• **PROBLEM DESCRIPTION**: Please show each line of the material below that contains the word "This".

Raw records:
# # # # #

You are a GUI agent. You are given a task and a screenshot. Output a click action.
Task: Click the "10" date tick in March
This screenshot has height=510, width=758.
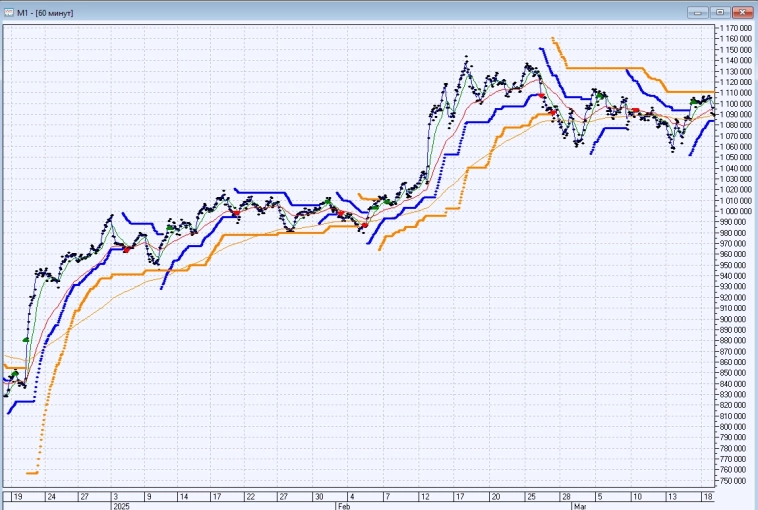(636, 495)
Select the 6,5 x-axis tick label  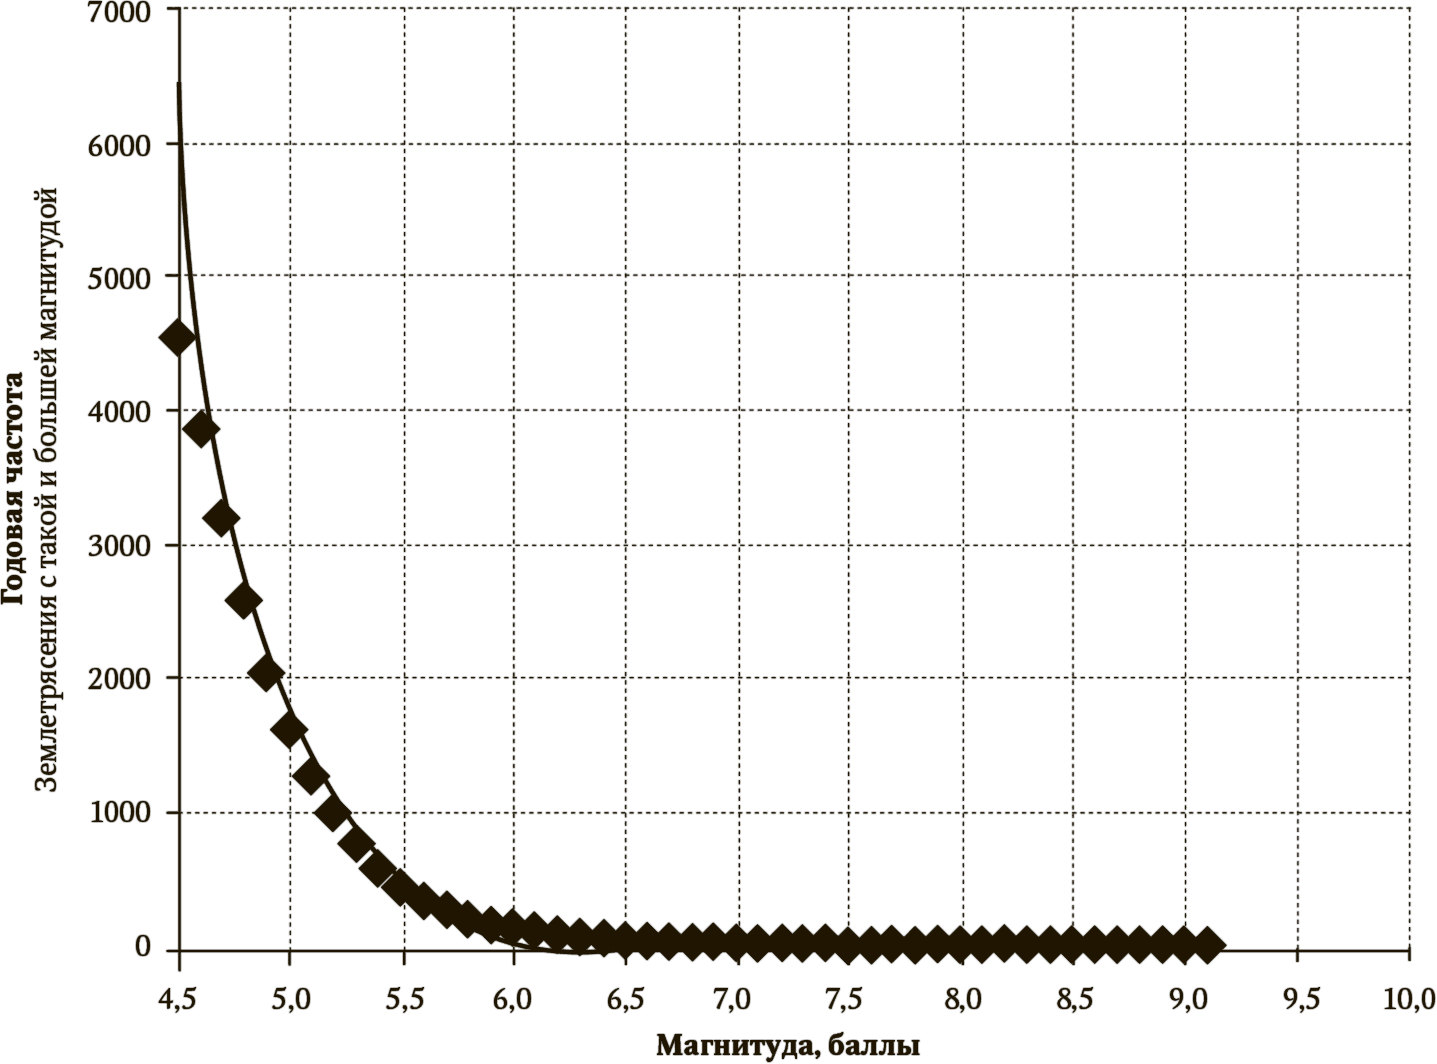625,999
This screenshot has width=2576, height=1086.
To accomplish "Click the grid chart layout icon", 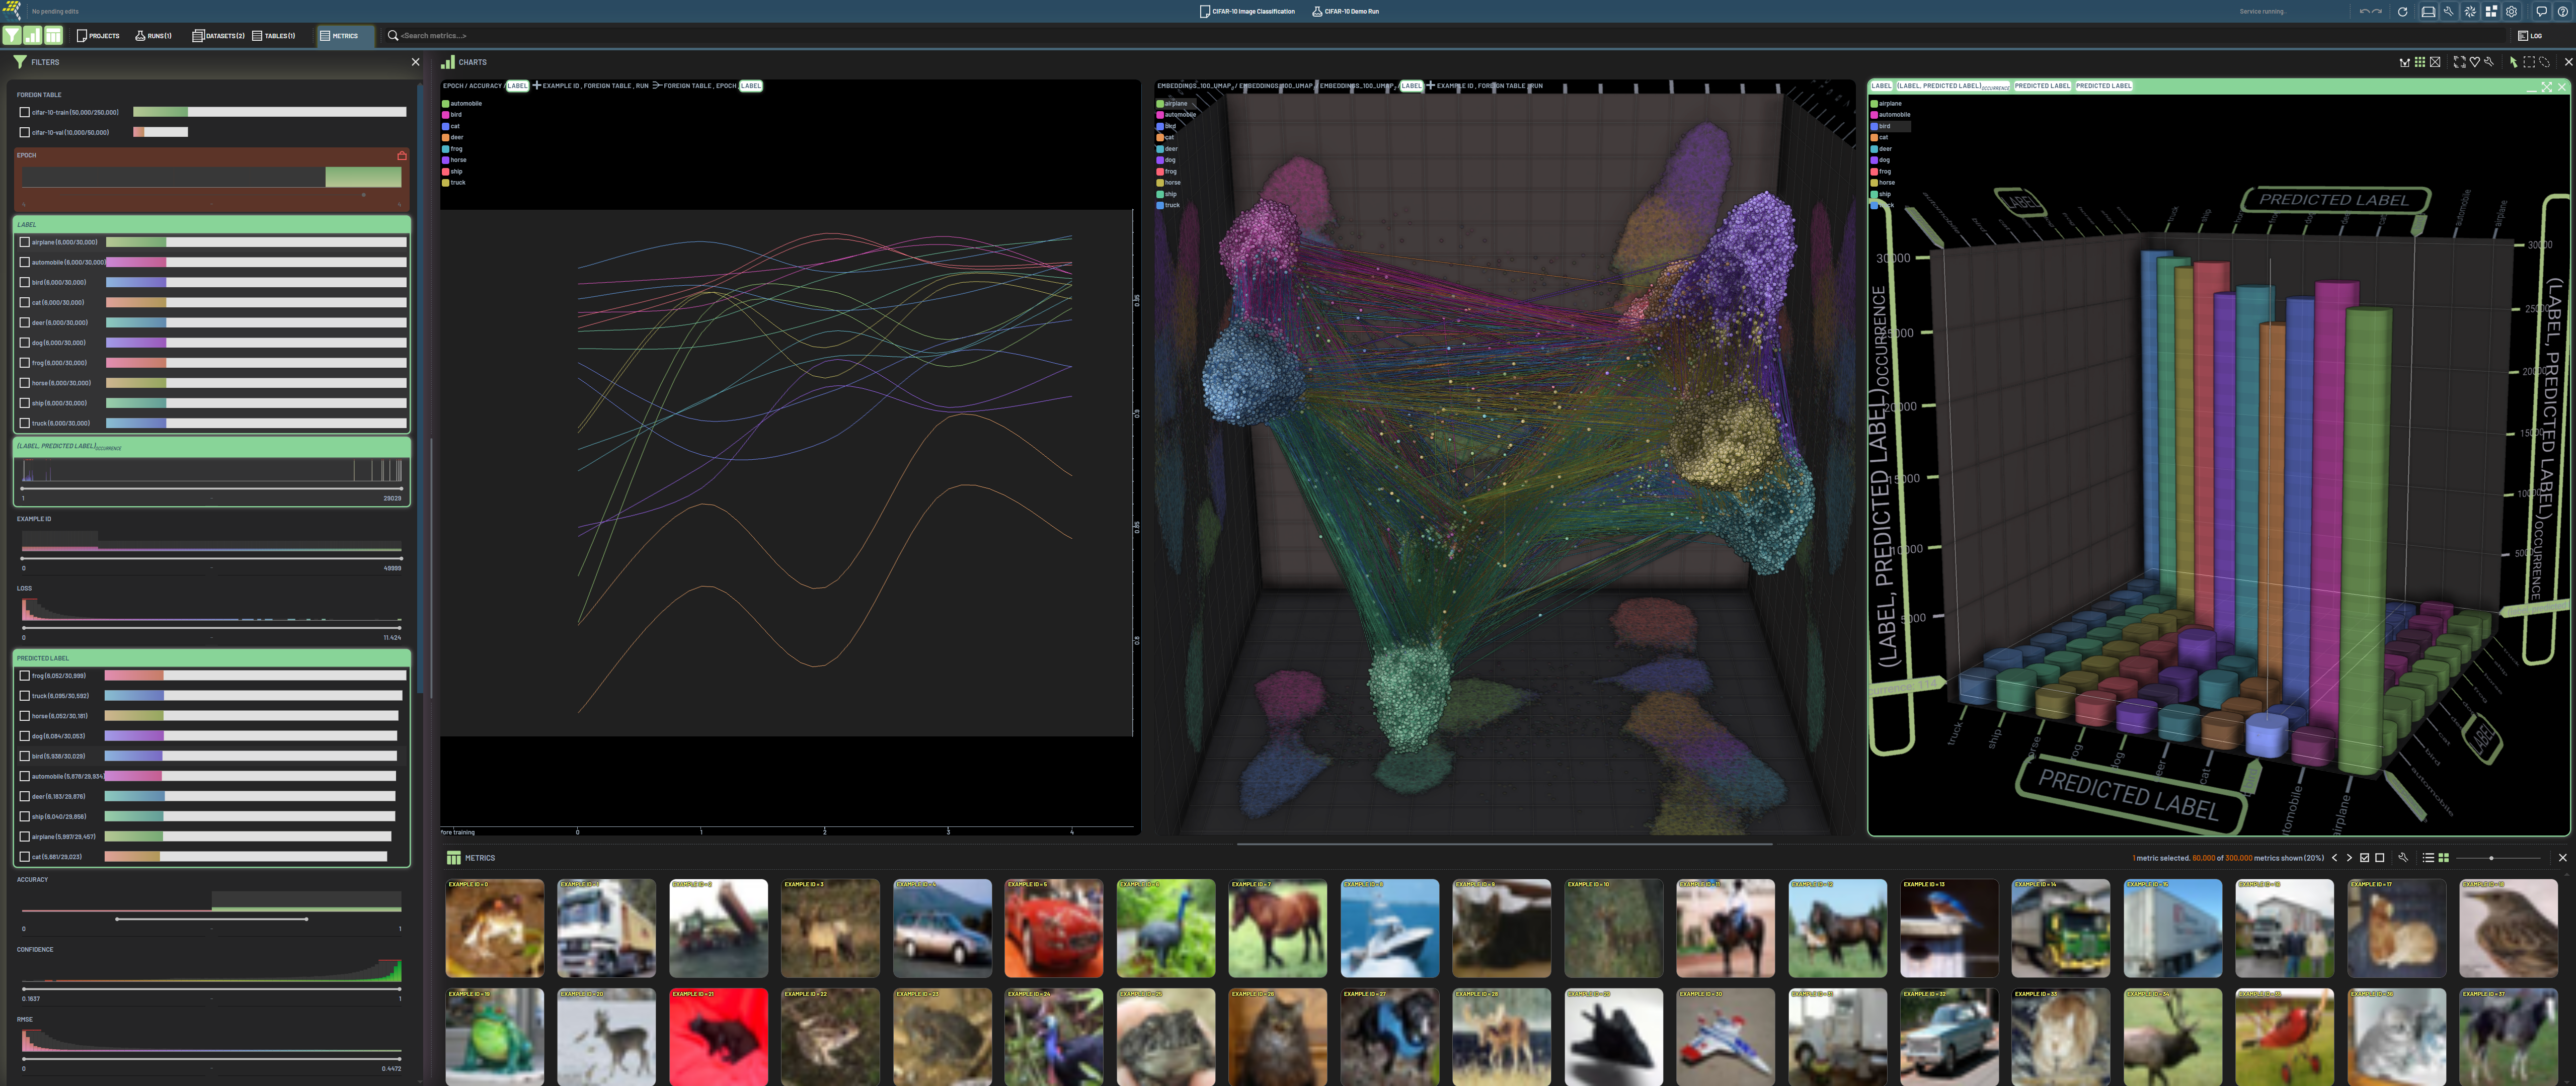I will point(2419,62).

# # # # #

• **FINISHED TASK**:
This screenshot has height=510, width=758.
This screenshot has width=2576, height=1086.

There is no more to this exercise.